The tropical herb Labisia pumila is traditionally used in facilitating childbirth and post-partum care. The effects of L. pumila leaf extract (LP) in explant cartilage culture and on postmenopausal osteoarthritis (OA) rat model were assessed. The LP (10, 25 and 50 µg/ml) or diclofenac (10 µg/ml) was added to the cartilage explants containing bovine IL-1β (20 ng/ml), to evaluate their direct effects on cartilage degradation. In the preclinical study, rats were grouped (n = 8) into: non-treated OA; OA + diclofenac (5 mg/kg); OA + LP extract (150 and 300 mg/kg); and healthy control.
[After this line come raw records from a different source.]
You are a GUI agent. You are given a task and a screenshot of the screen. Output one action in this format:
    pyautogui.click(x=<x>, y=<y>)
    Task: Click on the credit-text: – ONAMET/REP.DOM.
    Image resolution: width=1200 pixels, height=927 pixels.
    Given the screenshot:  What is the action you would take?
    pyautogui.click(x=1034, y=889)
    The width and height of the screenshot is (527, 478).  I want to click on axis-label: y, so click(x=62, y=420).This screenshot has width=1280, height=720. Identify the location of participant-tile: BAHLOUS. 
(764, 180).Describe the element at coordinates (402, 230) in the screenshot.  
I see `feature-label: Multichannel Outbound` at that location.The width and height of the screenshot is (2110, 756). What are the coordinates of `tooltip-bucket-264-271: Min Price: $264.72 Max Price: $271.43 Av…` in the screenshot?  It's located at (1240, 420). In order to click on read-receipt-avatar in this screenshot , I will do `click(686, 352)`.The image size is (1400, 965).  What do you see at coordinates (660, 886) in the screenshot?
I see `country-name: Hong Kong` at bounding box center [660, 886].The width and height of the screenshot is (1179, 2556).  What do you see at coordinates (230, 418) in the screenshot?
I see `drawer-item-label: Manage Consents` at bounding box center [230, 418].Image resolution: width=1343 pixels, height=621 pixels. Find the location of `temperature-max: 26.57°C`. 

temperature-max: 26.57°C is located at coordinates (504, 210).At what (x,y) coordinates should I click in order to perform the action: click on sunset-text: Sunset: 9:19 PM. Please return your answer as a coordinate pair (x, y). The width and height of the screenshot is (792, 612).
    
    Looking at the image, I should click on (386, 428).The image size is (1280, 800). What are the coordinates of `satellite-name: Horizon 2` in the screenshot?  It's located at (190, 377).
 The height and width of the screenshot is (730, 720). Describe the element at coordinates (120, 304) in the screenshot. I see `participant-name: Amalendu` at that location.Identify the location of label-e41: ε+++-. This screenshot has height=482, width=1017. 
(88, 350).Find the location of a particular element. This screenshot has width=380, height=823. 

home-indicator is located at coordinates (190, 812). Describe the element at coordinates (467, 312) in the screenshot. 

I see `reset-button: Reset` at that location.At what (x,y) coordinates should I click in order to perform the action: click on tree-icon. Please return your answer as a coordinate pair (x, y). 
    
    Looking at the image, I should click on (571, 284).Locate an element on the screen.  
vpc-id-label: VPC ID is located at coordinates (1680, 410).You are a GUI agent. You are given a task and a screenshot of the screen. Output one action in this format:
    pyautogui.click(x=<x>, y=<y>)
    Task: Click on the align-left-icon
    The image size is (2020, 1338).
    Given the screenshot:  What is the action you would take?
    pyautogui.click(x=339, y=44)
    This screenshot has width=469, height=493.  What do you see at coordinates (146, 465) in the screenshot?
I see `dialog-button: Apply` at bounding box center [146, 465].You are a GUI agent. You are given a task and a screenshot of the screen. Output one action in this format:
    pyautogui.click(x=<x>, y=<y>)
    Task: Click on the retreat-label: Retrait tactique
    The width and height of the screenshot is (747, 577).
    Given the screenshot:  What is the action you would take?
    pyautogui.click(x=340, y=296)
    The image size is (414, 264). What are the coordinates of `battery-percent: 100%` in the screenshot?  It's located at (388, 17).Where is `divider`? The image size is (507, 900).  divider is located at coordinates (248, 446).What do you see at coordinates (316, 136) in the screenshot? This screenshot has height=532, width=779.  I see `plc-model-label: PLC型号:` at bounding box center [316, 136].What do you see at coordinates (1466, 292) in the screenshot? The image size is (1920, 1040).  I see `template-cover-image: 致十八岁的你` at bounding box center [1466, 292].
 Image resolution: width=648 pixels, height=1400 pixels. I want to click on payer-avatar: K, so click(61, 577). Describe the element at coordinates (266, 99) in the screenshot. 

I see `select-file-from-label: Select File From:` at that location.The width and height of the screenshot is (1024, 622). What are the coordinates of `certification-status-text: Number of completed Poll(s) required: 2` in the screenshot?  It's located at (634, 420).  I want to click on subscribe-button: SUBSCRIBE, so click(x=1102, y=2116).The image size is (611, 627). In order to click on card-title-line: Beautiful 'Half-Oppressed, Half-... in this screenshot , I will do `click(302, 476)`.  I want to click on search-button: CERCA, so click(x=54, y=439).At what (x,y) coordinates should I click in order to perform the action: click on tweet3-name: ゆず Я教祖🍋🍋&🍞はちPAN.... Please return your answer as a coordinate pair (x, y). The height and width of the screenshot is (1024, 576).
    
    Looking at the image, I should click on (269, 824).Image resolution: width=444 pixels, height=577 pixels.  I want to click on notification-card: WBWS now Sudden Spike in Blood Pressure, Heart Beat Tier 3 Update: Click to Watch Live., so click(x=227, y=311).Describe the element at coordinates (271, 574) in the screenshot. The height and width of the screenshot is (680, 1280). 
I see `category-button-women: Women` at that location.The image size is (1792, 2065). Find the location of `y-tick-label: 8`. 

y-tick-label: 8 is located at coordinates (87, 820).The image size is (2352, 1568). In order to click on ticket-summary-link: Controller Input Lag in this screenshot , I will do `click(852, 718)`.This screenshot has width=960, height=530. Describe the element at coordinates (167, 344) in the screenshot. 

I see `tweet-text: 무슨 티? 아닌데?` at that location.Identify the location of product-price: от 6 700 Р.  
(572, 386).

To induce OA, monosodium iodoacetate was injected into the ovariectomised female rats’ intra-articular knee joints and evaluated for OA severity after 8 weeks via physical (radiological, macroscopic and histological observations), biochemical, ELISA and mRNA expression analysis (for inflammation and cartilage degradation biomarkers). The LP reduced the nitric oxide and proteoglycan release from the cartilage explants under IL-1β induction. The radiological, macroscopic, microscopic and histological images showed the OA rats treated with LP and diclofenac had significantly reduced osteophytes and cartilage erosions compared to non-treated OA rats. The extract significantly up-regulated the anti-inflammatory interleukin-10, collagen type II and down-regulated pro-inflammatory PTGS2 (prostaglandin-endoperoxide synthase 2) mRNA expressions compared to non-treated control. The LP treatment significantly reduced serum collagenases (MMP-1 and MMP-3) and collagen type II degradation biomarker (CTX-II) levels in OA rats. The LP containing myricetin and gallic acid suppressed inflammation, collagenases and cartilage degradation, and helped cartilage matrix synthesis, to prevent OA at the dose equivalent to 30–60 mg/kg daily for humans.